The Sister walked up to my desk with that yardstick she always carries behind her back and never shows, except of course when she brings it down on one of us. Whenever she whips out that stick, Sister Mary Agnes always connects her reason for it to our Holy Father, and she said “Alex, I believe this homework paper you submitted yesterday has incurred the wrath of God. Would you place both your hands on the desk, where He may see them?” And when I did, she whammed away at my knuckles again and again until they dripped red.

It took the Sister maybe a minute or two, because she had to figure how much punishing would properly please God.
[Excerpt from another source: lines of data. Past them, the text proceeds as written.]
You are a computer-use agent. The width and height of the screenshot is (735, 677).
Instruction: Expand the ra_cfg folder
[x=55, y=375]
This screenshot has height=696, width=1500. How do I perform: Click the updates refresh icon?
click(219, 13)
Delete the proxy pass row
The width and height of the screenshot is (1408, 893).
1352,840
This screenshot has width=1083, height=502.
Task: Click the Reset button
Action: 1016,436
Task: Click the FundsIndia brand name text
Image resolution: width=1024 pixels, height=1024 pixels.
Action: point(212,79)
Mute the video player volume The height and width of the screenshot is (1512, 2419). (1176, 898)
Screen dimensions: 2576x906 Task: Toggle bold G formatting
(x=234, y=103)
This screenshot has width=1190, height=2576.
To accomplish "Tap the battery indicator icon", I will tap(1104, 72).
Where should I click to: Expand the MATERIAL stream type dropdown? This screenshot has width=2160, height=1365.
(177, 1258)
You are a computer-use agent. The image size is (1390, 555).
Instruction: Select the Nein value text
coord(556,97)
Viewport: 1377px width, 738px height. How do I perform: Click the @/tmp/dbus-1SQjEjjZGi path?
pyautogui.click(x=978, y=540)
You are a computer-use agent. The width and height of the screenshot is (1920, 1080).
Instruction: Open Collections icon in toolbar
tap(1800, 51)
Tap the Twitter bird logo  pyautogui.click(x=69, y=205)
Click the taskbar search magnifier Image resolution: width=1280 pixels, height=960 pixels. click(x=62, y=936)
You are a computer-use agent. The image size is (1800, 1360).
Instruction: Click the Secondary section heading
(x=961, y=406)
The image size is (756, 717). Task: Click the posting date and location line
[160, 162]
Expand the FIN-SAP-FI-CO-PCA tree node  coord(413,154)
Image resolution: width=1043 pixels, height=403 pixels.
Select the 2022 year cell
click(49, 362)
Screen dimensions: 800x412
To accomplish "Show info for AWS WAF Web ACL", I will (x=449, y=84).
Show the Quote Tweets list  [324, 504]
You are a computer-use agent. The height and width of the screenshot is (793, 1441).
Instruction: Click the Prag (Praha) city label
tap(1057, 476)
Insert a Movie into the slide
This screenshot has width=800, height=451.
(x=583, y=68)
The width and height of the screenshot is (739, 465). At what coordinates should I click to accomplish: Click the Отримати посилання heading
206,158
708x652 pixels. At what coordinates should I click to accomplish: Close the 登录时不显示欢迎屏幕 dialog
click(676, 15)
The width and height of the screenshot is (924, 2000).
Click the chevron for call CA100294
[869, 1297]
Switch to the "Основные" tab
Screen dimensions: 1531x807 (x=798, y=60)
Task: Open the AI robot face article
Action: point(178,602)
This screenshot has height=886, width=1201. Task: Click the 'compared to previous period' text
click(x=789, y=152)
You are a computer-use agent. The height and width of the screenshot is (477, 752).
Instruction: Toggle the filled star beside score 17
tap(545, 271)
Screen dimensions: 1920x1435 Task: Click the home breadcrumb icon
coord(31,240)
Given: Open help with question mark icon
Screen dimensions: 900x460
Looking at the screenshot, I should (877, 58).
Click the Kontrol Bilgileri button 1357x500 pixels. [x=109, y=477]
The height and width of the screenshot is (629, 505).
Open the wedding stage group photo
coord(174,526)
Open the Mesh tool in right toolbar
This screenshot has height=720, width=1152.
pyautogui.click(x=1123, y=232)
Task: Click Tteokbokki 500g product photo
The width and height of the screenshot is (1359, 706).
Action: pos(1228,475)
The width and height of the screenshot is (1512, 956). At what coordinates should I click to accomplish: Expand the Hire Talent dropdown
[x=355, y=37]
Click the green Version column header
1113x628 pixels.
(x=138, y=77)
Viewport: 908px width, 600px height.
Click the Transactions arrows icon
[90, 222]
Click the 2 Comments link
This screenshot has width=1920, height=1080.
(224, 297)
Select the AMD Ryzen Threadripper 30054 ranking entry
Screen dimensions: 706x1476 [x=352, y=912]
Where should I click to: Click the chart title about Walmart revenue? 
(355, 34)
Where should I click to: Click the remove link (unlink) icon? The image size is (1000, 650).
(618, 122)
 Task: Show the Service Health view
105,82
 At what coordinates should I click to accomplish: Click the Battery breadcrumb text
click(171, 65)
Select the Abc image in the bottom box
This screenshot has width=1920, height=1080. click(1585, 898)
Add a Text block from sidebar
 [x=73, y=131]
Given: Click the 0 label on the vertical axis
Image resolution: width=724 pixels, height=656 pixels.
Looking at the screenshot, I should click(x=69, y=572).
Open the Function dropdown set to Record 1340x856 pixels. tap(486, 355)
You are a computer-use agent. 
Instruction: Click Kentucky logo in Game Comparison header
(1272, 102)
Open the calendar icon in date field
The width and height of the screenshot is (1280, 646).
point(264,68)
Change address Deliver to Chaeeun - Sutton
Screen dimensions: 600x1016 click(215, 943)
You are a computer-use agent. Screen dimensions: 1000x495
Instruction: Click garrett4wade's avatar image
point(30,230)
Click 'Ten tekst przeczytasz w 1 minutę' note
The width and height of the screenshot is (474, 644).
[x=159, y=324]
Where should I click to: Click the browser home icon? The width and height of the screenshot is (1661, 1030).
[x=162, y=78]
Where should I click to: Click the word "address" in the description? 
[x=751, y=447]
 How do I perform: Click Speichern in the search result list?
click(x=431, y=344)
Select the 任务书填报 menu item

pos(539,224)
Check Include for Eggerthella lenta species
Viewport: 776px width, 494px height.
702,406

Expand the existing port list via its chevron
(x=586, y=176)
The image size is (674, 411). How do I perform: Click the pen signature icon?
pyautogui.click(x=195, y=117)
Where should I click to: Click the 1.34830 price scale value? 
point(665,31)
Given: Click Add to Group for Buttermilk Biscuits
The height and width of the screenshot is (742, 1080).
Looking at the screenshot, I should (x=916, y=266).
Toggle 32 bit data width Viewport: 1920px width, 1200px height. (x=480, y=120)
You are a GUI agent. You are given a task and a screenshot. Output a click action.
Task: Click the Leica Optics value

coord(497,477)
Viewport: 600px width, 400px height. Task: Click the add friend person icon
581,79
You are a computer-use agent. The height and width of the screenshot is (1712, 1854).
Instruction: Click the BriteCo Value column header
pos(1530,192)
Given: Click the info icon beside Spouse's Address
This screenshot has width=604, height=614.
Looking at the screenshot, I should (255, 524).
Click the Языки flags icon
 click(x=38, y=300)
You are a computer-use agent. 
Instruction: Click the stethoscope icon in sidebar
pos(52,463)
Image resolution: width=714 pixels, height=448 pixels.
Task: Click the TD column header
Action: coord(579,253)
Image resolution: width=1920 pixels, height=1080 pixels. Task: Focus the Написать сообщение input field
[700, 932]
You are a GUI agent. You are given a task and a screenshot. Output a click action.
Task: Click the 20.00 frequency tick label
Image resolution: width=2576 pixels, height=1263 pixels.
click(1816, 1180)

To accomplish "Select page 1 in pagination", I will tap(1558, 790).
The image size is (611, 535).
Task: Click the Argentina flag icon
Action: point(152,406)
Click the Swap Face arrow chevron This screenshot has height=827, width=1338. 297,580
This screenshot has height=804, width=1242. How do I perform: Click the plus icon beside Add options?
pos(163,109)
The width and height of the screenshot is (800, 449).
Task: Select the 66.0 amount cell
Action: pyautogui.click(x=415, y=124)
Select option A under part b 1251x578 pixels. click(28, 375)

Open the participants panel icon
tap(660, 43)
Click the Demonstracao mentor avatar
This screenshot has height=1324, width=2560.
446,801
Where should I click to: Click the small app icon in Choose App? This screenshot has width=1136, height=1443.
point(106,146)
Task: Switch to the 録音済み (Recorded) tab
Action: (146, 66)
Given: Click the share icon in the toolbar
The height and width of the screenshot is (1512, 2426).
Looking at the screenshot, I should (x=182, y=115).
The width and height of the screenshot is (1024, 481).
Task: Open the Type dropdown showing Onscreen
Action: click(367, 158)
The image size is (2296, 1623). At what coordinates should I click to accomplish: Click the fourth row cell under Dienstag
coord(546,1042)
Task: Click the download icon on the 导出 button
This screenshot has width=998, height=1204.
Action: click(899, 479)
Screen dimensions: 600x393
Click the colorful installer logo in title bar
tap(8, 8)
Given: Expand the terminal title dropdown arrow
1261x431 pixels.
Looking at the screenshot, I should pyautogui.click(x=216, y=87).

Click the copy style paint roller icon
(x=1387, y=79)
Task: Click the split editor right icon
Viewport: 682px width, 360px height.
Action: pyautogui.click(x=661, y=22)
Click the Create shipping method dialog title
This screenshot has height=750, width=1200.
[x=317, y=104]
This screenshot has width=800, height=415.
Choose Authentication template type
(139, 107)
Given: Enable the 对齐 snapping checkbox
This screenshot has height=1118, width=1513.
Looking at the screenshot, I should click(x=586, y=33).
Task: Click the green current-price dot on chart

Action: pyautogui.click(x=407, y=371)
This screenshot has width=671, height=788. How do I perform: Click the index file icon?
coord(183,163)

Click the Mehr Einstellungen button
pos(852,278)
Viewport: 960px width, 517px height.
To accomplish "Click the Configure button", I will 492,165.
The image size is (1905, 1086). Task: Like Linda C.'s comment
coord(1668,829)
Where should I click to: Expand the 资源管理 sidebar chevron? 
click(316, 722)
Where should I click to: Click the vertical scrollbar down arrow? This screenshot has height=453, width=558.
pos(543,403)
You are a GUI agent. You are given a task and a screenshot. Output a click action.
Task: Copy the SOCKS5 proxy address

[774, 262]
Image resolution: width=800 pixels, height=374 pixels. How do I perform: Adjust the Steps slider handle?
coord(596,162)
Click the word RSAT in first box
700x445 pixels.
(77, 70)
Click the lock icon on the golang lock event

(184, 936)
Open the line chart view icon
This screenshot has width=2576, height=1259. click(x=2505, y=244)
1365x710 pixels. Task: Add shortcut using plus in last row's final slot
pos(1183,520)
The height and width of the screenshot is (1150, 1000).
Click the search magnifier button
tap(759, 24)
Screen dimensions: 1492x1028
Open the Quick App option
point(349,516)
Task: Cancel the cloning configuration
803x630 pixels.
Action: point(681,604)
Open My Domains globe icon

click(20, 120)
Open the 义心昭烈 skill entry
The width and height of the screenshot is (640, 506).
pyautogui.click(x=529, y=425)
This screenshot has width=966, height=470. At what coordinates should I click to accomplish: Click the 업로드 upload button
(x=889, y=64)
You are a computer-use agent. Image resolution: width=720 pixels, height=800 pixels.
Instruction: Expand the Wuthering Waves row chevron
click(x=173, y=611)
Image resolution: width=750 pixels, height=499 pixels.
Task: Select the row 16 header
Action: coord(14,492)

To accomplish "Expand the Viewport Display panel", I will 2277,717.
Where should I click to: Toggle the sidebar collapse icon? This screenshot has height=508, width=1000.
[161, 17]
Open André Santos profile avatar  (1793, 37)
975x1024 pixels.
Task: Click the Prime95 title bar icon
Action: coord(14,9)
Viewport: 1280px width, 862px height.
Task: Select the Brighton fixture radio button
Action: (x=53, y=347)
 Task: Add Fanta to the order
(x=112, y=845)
But just to be safe she finished with “God be praised!” which is what she always says after she wallops one of us.

Then she marched to the front of the class without missing a beat and went right into her lesson about the Pilgrims landing in Plymouth. No one in class laughed, neither, else the Sister might’ve turned some of that wrath of God on one of them next.

So you won’t catch me writing outside those lines with no pencil anymore. Sister Mary Agnes taught me that rules are rules, and it don’t matter whether those rules are the Lord’s rules, or my parents’ rules, or hers. And that’s why I’m being real careful with tonight’s homework assignment, you bet. You never break them rules. None of them. Not unless you’re itching to feel some of that wrath of God across your knuckles. But I’m not likely to make any more mistakes like that, no sir.

* * *

“That man over there?” Mrs. Chapel asked Caroline, the new day nurse who had just completed her first hour at St. Bartholomew’s Home for the Aged.

“Yes, the one who is writing so diligently at that table in the corner,” the young woman replied, after having peeked over the old man’s shoulder to see what he might be writing. She had noticed him pushing his pen for the entire hour without once looking up from the page, and she thought the Home’s director might shed some light on what the old man was doing.

“Why, that’s Alexander Trenton,” Mrs. Chapel answered. “He’s the best resident we’ve got here. Always does exactly what he’s told. That man’s been here almost ten years and he never bothers a soul. He just sits at that table writing the same two sentences about God every day, all day long. It seems to keep him happy, and it’s amazing when you think about it, because the man is practically blind.”

They approached him, and Mrs. Chapel held out her hand to show her what the old man had written. “Thank you, Alexander,” she said, and handed Caroline the papers.

I will not incur the wrath of God. God be praised.

The word “wrath” had been heavily underlined in each sentence, and the two sentences had been written hundreds of times.

“I see what you mean,” Caroline replied. “It certainly is amazing. You say he’s practically blind? Why, there isn’t a single word he’s written on these pages that’s outside the lines.”